Translate

Wednesday, April 19, 2017

Siapapun Gubernur-nya, Jakarta harus lebih maju

Saya mengetikkan ini di teras rumah, sambil menikmati derasnya hujan. Libur pilkada hari ini dan semangat rekan2 yang berusaha sebaik mungkin mendukung petahana gubernur Jakarta untuk kembali menjadi gubernur seolah pupus sudah. Alam bahkan ikut menangis, atau mungkin menghibur hati kami yang sedang sedih dan galau.

Terlepas dari semua itu, ada banyak pelajaran yang kami ambil dari pilkada DKI kali ini.

Pemimpin tetap harus gunakan komunikasi yang baik.

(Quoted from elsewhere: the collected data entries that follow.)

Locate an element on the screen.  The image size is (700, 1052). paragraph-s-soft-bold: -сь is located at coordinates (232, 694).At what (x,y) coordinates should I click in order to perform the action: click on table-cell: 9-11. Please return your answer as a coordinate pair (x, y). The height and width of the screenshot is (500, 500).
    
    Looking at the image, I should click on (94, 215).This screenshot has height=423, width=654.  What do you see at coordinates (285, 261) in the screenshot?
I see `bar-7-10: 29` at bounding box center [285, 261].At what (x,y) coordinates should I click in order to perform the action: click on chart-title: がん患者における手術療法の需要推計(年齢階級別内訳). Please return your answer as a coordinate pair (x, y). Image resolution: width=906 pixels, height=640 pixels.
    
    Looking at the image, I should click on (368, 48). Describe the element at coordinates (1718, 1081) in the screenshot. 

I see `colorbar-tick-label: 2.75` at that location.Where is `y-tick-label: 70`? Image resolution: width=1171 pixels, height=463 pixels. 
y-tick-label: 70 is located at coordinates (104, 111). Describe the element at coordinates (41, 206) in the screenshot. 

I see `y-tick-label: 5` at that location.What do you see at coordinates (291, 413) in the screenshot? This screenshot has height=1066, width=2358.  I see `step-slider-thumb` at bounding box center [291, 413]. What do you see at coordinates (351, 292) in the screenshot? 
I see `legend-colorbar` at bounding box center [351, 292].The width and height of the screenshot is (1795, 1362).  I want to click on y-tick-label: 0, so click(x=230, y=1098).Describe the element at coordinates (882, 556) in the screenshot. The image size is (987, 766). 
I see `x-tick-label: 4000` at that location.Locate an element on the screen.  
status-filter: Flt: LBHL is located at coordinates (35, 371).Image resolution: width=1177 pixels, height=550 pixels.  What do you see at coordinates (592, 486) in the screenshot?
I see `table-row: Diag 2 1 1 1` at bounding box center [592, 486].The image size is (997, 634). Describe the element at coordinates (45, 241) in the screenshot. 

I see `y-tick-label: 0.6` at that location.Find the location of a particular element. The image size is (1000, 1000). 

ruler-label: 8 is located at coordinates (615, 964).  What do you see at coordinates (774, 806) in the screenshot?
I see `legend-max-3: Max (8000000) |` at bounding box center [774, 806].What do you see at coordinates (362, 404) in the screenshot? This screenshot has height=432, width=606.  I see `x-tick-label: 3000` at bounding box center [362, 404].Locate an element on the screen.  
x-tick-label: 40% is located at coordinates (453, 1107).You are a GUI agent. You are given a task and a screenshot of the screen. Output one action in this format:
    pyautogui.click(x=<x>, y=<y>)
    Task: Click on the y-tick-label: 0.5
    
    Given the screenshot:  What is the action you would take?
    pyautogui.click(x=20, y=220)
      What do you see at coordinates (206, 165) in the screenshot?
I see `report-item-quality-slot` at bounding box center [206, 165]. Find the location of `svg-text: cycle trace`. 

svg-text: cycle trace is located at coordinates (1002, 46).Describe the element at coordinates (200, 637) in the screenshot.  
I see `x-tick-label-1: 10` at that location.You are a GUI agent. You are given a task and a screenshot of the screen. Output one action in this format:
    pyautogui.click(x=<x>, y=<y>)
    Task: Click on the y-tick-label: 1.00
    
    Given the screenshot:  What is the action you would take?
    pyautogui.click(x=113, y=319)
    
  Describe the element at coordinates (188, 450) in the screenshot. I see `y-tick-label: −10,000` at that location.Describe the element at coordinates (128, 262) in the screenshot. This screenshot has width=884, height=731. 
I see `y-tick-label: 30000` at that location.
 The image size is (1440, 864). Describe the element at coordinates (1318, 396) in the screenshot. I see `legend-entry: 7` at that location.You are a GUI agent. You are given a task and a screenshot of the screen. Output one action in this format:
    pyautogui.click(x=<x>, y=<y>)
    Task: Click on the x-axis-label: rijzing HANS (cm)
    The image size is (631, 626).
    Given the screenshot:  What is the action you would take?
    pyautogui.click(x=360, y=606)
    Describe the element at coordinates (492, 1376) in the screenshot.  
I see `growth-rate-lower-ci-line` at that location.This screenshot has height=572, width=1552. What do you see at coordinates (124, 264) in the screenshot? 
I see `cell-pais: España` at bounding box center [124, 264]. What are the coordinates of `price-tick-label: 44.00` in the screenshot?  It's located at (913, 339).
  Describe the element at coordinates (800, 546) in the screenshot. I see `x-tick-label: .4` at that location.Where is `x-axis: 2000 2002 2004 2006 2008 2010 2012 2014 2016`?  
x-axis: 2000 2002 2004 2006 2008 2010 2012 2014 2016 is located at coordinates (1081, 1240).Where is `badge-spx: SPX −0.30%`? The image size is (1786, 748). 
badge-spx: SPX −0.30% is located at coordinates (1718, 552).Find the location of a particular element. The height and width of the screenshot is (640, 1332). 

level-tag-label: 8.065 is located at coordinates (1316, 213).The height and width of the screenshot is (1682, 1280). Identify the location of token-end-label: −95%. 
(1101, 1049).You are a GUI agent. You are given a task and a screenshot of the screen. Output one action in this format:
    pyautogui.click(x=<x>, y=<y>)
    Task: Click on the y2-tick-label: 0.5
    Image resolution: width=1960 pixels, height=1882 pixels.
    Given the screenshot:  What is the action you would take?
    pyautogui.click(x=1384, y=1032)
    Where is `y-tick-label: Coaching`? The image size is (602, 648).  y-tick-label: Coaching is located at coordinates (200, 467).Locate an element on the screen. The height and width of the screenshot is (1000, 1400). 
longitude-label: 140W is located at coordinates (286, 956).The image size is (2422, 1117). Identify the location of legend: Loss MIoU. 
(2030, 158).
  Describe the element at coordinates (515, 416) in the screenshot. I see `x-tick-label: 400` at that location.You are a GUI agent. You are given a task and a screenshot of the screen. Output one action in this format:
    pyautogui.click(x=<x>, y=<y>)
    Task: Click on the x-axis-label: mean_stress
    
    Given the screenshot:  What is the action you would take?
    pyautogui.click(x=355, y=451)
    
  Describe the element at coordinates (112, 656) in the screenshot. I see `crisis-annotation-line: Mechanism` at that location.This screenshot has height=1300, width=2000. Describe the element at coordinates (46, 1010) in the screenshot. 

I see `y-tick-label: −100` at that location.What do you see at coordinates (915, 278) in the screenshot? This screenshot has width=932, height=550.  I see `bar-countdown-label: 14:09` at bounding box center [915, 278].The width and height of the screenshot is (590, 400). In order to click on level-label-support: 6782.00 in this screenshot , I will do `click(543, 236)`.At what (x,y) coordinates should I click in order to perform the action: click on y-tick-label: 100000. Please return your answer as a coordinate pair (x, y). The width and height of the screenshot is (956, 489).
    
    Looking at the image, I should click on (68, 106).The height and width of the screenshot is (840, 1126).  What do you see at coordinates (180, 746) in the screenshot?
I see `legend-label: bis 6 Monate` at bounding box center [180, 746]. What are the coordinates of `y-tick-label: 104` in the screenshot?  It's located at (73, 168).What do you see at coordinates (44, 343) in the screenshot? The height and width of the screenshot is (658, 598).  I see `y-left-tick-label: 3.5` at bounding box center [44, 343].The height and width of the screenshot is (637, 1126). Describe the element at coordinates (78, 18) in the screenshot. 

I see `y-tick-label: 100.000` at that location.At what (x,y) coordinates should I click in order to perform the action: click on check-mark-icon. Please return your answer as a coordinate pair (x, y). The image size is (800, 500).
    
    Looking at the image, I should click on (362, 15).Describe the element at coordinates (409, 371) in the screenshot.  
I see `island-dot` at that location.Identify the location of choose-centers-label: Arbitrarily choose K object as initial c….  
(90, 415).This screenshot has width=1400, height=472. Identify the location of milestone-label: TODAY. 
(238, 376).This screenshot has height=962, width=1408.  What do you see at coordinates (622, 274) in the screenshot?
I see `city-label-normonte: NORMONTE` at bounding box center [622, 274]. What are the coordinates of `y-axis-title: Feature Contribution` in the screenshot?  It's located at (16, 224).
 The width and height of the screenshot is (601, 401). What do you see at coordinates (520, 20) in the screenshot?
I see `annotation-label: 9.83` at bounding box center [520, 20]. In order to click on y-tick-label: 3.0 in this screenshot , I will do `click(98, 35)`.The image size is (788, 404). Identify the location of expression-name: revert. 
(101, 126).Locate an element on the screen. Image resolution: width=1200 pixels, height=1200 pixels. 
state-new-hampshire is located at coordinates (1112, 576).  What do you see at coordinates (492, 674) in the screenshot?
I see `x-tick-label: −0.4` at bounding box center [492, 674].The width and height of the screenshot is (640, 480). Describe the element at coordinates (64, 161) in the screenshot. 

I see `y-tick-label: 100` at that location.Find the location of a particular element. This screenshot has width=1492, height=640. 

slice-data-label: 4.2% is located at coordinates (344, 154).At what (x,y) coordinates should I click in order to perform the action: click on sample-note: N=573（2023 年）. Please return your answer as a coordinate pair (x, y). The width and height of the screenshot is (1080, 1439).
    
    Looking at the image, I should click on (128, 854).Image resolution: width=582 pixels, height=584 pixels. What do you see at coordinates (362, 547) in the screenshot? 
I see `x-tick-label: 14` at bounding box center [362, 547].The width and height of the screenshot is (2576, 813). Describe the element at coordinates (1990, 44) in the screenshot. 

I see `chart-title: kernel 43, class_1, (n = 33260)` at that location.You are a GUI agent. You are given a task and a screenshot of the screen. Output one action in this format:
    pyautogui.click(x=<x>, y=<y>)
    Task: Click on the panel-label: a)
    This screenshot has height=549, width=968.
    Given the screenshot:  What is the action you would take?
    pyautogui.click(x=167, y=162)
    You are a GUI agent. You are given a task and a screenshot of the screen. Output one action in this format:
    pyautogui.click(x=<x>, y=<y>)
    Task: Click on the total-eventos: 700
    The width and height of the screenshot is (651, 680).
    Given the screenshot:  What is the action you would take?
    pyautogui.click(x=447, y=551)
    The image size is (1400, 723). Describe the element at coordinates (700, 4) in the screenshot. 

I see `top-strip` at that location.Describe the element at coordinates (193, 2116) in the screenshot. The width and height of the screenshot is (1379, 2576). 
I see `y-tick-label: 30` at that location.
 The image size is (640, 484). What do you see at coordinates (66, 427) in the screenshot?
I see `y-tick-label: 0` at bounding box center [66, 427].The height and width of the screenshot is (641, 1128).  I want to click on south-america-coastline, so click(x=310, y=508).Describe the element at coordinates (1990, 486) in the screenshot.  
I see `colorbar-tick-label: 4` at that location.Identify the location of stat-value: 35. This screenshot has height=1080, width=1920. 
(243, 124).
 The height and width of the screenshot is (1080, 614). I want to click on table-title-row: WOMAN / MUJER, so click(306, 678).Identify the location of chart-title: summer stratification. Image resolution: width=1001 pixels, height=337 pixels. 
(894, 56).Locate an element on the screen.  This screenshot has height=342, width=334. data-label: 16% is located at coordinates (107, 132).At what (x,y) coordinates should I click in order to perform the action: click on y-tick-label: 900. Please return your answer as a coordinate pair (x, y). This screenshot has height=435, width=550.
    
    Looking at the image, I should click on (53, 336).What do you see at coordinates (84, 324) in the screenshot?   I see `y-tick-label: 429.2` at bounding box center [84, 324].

Terlepas dari pemimpin apapun itu, pemimpin harus memimpin orang lain. Dalam memimpin orang lain, faktor komunikasi, dan gaya komunikasi sangat penting. Memang saya bisa lihat , betapa berat menciptakan transparansi di lingkungan DKI, dan mungkin hanya jaman Pak Jokowi - Ahok ini semua benar-benar dimulai. Semua rapat bahkan didokumentasikan dan dibagikan ke publik. Entah apakah ini akan diteruskan kembali atau tidak, tapi dengan transparansi semua menjadi semakin baik.

Kinerja pemimpin yang baik juga tampak dari gaya komunikasi para anak buahnya dan pendukungnya. Oleh karena itu, pemimpin yang menjadi contoh, teladan, memang harus bisa membawa dirinya sangat baik, meskipun di luar sana, di lingkungannya, tidak mudah. Menjadi sendiri, dan mungkin benar-benar sendiri, tanpa kawan, mungkin akan dihadapinya. Tapi lambat laun, dengan komunikasi yang baik dan tepat, seorang pemimpin bisa mendapatkan kembali kepercayaannya.

Pemimpin juga perlu pengikut atau pendukung yang hebat.

Pemimpin adalah ilmu yang tidak pernah berhenti. Dia akan selalu dinamis, berubah mengikuti kebutuhan dan bisa juga kebutuhan para pengikut dan pendukungnya. Oleh karena itu, pemimpin harus bisa meyakinkan dan membuat para pendukung dan pengikutnya mengerti, memahami dan kemudian mendukung semua keputusan dan langkah yang diambilnya.

Deraan kasus penistaan agama yang mungkin juga merupakan puncak dari ketidakmampuan seorang Ahok untuk menjaga omongannya dengan tepat, dan kemudian disalahgunakan oleh para pihak lawan. Maka derasnya celaan dan cercaan menjadi makanan sehari-hari bagi Ahok dan para pendukung serta pengikutnya. Tapi seorang pemimpin tidak boleh menyerah. Dia harus bisa membuktikan kembali, dan ini yang sedang Ahok jalani. Membuktikan kembali kepercayaan yang diberikan para pendukung dan pengikutnya.

Maka pemimpin yang hebat harus bisa memastikan juga untuk bisa membuat pengikut yang hebat. Dan selama ini, semua sudah berusaha hebat, tapi tetap kuasa Tuhan berkata lain.

Pemimpin harus melayani.

Pemimpin harus (tetap) melayani. Di tengah berbagai hal yang berat bagi seorang Ahok, dia harus tetap bisa menunjukkan kualitas dirinya, yaitu tetap melayani. Pola kepemimpinan yang dimulai dari era pak Jokowi, dimana sangat konsen dengan rakyat, dan diterjemahkan dengan baik menjadi kepemimpinan yang melayani rakyat sungguh kami rasakan sebagai warga Jakarta. Para staf pemerintahan sangat membantu, tidak ada biaya dan korupsi kecil yang kami temui, meskipun seringkali terpaksa mereka harus lakukan 'cuci gudang' mengganti semua orang staf lama dan lamban itu dengan anak muda yang baru dan bersemangat tapi memiliki jiwa pelayanan yang tinggi.

Siapapun kita, sebagai pemimpin harus melayani.

Semoga semua yang telah dibuat baik, dapat diteruskan di era gubernur baru, dan semua yang terbaik dari Tuhan , untuk Jakarta boleh terjadi. Agar Jakarta terus menjadi kota yang modern, maju dan bermartabat.